Повернувшись спиной к борту, Семен презрительно усмехнулся:

— Мода пошла: природой любоваться. Вот я и щелкаю… — И осекся: справа, постепенно вырастая, как могучие спокойные волны, перекатывались отлогие, мягкие холмы, перемежаясь с зубчатыми хвойными перелесками. А дальше теснились неправдоподобно синие горы, а еще дальше неправдоподобно голубая тайга как бы плавилась в белом сиянии ясного осеннего неба.

И Семен сдался. Природа наступала со всех сторон, и он понял, как он со своим скепсисом и со своим фотоаппаратом беззащитен под ее спокойным натиском. Семен сдался:

— Пойду-ка я лучше в каюту, — проговорил он, ныряя в узенькую дверцу под рубкой.

Оставшись в одиночестве, если не считать Генку за штурвалом, Артем мог откровенно наслаждаться всем, что дарила ему природа. Он был чувствительным юношей, любящим все красивое, созданное природой или человеком, все равно, лишь бы оно захватило его. Он по-настоящему страдал, увидев сломанную ветку или книгу с измятыми страницами. Страдал и старался скрывать свои страдания, считая их несовременными. Ну, конечно, все это: нежность, впечатлительность, привязчивость, любование прекрасным — весь этот романтический набор так не соответствует духу времени, выразителем которого он считал Семена. Верно, сейчас авторитет этот поколебался.
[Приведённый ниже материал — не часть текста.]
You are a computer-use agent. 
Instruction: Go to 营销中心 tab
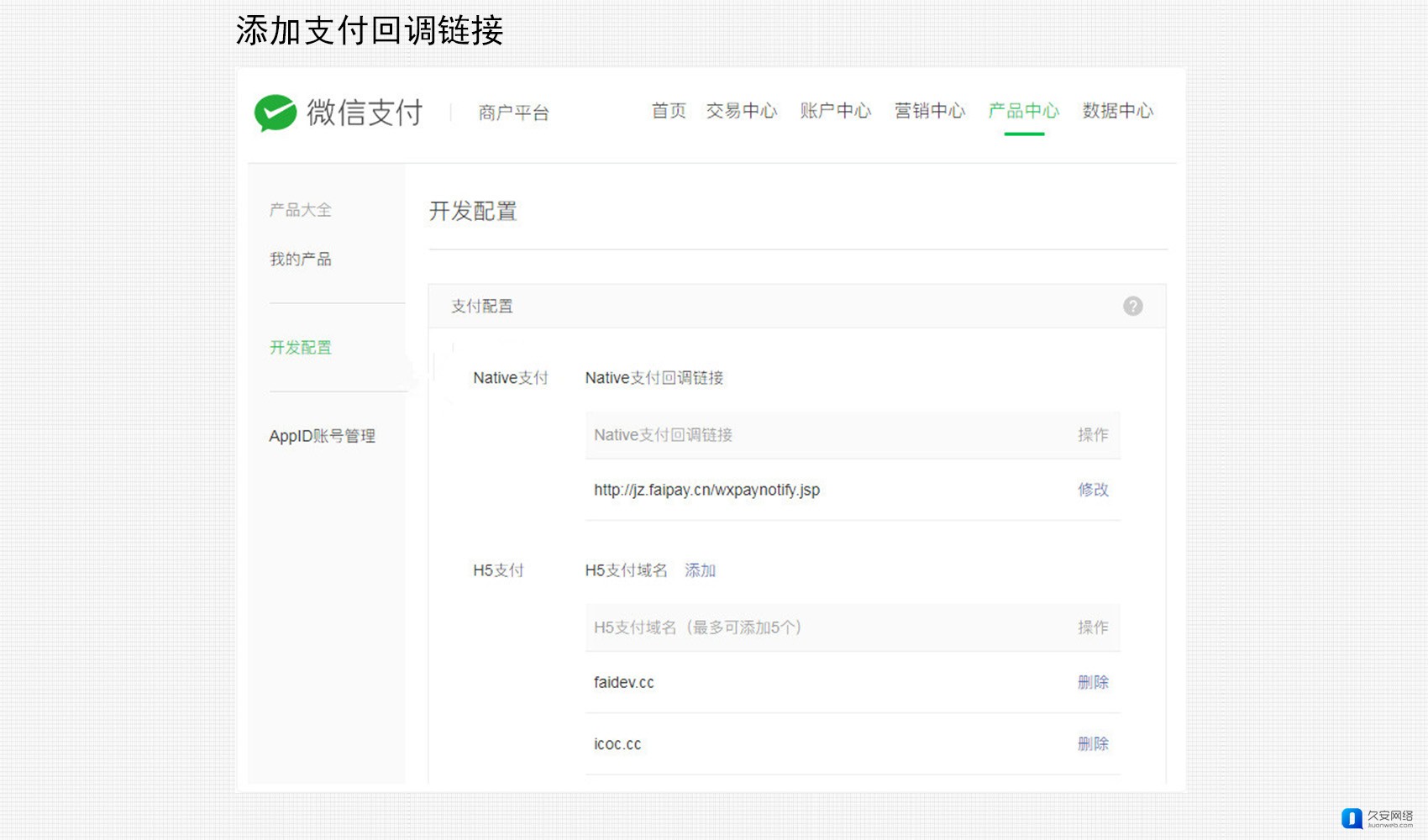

Кажется, что Семен просто болтун. Хотя что-то в нем есть такое, необъяснимое и притягательное, но что — этого Артем не мог понять. Уменье скрывать свои чувства? Может быть. Невозможно представить себе человека, начисто лишенного всякой чувствительности. Нет, не может быть.

Вспомнив, что он все-таки начальник экспедиции, Артем попробовал скрыть нахлынувшие на него чувства: он заглянул в рубку и деловито осведомился, далеко ли до Токаево?

— Да через час будем, — ответил Генка, сосредоточенно вглядываясь в плавные изгибы неширокой реки. — Время стоит сухое, обмелело сильно, как бы нам не наскочить.